25Когда они вернулись, старик сторож сказал им, что звонил брат Кипа и велел передать: их мать при смерти.
— Должно быть, он сперва заходил в гостиницу… — сказал Кип.
— Ты знал, что она так тяжело больна? — спросила Джулия.
— Мы знали, что жить ей осталось недолго. Уже несколько месяцев знали, — ответил Кип. И все же эта весть поразила его так, будто беда пришла неожиданно. — Ты иди в кино одна. Потом увидимся.
На лестнице он остановился и оглянулся: попадает ли и он в круг света, в котором стояла Джулия? Потом он пересек улицу, напился у фонтана на школьном дворе и пошел дальше.
На углу из-за табачного магазина вынырнули Фоули и Керман. Они поджидали его там и теперь зашагали рядом.
— Увидимся потом. Я спешу, — на ходу бросил Кип. — Моя мать при смерти.
— Ну а если мы тебя проводим?
— Я не на прогулку вышел.
— Ты что, обозлился на нас?
— Некогда мне с вами дурака валять.
— Тогда уж давай зови фараона! — ехидничал Фоули.
— И сколько тебе заплатят за то, что наш план выслушал, для тебя же разработанный? — подхватил Керман.
Он не слушал их, он думал о матери. Да, смерть приходит к каждому в положенный срок, но как хочется надеяться, что мать все же не умрет теперь, когда душа его полна одной горечи.
— Да брось, не тяни, Кип, — вразумлял его Фоули. — Дооткладываешься, а потом разнюхают, докопаются до тебя, и будет поздно.
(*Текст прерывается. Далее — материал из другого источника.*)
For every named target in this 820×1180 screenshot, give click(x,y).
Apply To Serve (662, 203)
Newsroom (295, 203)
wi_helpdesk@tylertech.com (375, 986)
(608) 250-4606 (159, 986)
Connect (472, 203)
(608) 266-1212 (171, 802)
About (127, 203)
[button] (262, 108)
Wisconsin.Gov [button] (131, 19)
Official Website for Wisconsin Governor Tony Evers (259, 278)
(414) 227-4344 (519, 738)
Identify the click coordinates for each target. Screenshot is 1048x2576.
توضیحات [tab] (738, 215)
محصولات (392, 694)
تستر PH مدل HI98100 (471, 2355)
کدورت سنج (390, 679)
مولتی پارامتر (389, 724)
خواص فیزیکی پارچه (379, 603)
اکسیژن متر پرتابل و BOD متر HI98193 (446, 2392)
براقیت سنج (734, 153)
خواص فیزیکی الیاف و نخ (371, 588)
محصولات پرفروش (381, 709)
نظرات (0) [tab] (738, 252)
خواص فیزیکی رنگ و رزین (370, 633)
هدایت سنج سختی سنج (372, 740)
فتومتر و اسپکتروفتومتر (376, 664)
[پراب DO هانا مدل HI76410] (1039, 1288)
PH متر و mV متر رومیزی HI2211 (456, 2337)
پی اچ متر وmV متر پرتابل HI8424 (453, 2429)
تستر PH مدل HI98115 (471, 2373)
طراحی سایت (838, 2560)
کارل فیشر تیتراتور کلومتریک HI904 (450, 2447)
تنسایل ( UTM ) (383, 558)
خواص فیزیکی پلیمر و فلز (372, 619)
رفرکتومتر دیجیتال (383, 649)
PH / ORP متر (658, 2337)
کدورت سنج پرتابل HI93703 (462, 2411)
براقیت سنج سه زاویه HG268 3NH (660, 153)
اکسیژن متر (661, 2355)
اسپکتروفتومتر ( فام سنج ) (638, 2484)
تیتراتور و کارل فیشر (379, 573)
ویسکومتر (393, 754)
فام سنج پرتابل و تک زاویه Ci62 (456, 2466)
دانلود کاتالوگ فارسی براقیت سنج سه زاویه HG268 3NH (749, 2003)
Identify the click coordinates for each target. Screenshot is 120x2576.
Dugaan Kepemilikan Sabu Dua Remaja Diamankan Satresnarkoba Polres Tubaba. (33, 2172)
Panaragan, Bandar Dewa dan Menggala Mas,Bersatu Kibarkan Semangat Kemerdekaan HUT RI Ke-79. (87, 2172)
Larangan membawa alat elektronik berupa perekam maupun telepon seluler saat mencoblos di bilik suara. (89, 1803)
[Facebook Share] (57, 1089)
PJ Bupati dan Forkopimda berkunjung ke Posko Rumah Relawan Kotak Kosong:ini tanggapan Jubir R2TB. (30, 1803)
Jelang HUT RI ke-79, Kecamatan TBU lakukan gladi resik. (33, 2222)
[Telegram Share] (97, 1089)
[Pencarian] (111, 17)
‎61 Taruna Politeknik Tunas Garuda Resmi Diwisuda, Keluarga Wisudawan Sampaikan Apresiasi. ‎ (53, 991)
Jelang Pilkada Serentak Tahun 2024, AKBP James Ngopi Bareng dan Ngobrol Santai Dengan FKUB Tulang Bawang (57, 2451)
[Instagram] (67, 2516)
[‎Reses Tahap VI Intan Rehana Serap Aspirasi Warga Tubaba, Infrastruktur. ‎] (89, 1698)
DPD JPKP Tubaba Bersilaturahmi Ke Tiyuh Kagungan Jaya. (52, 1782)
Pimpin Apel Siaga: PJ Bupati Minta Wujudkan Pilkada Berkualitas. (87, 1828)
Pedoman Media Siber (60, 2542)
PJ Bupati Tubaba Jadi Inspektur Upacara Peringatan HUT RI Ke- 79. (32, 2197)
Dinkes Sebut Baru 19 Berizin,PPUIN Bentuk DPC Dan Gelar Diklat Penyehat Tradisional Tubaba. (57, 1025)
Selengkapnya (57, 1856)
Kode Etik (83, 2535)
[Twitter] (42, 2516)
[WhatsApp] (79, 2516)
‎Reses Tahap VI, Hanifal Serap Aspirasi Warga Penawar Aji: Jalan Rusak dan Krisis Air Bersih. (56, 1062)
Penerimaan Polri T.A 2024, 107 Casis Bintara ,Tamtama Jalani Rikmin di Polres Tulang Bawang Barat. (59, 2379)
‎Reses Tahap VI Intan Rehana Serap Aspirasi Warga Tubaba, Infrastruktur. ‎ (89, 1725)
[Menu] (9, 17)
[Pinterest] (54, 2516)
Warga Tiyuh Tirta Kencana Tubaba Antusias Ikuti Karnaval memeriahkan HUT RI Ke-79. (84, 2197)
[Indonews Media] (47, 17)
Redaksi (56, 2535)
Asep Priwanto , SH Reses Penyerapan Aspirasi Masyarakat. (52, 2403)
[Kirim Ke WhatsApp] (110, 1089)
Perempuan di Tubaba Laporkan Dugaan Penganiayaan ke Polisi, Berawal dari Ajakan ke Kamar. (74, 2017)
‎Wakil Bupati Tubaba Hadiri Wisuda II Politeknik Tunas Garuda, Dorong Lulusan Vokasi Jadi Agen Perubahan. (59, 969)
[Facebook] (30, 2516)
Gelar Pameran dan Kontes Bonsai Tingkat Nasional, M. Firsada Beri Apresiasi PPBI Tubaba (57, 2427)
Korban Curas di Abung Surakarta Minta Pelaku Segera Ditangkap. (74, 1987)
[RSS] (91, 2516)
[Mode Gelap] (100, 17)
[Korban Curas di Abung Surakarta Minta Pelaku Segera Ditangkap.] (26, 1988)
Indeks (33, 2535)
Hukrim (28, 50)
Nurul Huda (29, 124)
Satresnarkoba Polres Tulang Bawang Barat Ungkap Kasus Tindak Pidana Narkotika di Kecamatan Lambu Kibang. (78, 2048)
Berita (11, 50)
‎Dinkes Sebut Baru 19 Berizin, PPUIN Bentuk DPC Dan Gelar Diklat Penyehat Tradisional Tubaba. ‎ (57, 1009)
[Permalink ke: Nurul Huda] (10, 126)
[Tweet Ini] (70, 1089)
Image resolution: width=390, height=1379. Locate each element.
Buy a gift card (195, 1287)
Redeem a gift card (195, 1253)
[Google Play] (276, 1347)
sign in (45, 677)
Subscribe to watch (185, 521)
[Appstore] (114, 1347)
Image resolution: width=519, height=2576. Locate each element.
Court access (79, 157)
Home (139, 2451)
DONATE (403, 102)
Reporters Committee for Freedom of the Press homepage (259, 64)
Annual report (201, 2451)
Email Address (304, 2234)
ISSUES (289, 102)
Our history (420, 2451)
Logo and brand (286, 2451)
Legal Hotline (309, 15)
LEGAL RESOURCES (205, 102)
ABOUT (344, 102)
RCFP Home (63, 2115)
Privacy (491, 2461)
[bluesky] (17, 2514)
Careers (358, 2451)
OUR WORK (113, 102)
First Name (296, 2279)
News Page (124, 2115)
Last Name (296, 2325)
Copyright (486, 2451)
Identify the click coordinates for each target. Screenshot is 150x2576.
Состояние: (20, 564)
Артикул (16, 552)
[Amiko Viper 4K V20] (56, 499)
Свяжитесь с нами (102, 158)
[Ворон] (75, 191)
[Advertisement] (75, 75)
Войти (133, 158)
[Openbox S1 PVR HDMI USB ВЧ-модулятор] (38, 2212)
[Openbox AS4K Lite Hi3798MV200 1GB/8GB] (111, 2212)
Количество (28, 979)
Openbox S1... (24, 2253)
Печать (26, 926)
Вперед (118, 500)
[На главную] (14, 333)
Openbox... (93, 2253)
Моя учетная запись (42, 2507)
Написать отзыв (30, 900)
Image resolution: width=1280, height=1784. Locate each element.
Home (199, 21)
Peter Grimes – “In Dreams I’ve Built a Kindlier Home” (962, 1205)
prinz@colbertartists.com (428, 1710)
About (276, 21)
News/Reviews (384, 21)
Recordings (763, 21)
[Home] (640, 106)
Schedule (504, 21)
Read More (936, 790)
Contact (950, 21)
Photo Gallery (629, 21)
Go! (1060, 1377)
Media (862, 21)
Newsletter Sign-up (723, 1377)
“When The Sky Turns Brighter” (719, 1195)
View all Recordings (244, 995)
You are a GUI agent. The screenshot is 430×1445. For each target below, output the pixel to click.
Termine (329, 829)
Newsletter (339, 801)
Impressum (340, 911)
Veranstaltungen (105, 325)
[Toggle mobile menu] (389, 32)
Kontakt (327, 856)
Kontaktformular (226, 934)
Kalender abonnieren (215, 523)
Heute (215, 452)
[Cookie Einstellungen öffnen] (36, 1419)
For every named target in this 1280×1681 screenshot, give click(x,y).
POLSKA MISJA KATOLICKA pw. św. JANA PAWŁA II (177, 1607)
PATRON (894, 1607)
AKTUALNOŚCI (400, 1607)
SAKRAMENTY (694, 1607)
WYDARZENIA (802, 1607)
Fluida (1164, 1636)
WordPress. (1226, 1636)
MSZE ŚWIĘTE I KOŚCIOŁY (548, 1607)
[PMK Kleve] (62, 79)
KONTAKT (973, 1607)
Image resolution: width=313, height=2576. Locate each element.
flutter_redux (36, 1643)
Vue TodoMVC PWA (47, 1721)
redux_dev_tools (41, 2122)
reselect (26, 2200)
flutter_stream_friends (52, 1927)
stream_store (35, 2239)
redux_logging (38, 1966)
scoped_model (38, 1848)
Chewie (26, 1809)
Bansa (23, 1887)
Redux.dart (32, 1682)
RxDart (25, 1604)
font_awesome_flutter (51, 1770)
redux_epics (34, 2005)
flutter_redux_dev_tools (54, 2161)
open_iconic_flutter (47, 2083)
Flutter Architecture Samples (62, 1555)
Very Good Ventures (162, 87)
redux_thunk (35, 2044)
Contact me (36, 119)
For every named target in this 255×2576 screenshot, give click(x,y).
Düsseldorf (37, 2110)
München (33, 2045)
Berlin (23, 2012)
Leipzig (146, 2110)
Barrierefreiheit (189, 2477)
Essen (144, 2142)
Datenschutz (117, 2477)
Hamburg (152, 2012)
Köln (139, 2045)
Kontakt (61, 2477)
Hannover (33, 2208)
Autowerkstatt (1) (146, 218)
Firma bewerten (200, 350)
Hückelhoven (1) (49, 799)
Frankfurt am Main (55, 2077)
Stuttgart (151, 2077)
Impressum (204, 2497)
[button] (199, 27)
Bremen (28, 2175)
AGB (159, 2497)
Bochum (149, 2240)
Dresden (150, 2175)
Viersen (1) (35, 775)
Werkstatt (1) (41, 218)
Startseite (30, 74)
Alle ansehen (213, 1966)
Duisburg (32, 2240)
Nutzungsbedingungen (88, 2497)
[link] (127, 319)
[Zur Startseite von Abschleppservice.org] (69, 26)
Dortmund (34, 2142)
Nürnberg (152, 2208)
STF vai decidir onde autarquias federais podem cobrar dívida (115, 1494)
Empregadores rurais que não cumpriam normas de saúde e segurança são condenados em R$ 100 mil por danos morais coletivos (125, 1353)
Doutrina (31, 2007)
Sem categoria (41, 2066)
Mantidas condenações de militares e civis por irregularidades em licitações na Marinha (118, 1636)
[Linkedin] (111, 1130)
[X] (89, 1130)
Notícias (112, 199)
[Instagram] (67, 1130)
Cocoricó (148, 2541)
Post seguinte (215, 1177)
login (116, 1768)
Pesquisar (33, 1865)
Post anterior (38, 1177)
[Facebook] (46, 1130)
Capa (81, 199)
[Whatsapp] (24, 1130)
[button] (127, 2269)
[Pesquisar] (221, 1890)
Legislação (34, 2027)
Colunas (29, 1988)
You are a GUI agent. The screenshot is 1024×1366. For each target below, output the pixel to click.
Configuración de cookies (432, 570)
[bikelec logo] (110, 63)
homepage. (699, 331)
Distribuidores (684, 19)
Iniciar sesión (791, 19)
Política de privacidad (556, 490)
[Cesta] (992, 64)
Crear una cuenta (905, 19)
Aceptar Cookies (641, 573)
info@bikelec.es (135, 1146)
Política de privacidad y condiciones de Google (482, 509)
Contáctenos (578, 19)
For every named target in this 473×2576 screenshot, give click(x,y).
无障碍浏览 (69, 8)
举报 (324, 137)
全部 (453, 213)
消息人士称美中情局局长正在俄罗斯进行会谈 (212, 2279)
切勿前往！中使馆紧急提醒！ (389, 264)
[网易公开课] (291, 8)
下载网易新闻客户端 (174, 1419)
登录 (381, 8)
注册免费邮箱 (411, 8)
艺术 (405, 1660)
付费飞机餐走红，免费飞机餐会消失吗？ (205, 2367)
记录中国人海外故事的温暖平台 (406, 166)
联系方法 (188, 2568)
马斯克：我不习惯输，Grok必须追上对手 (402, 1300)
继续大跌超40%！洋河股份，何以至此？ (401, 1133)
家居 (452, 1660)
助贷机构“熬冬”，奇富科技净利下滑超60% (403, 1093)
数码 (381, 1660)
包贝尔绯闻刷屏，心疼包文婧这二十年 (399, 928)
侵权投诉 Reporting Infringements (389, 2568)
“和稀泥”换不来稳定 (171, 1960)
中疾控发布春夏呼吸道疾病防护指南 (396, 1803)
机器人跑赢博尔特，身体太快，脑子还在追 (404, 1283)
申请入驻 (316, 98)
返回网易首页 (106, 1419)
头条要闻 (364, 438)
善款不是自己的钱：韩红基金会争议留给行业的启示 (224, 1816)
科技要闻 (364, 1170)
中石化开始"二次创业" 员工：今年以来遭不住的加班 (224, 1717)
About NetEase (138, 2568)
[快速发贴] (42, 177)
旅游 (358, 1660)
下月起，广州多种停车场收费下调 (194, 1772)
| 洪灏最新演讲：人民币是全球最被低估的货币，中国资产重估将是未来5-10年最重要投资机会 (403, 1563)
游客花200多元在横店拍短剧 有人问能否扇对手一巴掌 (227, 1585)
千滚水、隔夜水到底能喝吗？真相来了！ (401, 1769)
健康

Почему бы не пойти завтра? Если откажешься, мы все равно пойдем на дело. Ну, а с тобой — так это ж верняк, страховка, банковская страховая премия. — Фоули хихикнул. — Уж кого-кого, а тебя они сейчас не заподозрят.
Голос мурлыкал, улещивал, доносился то явственно, то совсем глухо, когда спутники, отстав, догоняли его, не поспевая за его широким шагом. Наконец он обернулся.
— У меня мать умирает, — повторил он. — Катитесь вы к чертям собачьим! — И замахнулся.
Они попятились, отстали. Но возле парикмахерской, когда он переходил на другую сторону, Фоули и Керман зашушукались, сдвинув головы. Как видно, они решили, что его отказ не стоит принимать всерьез и что он сейчас просто в растрепанных чувствах. На другой стороне улицы они его нагнали.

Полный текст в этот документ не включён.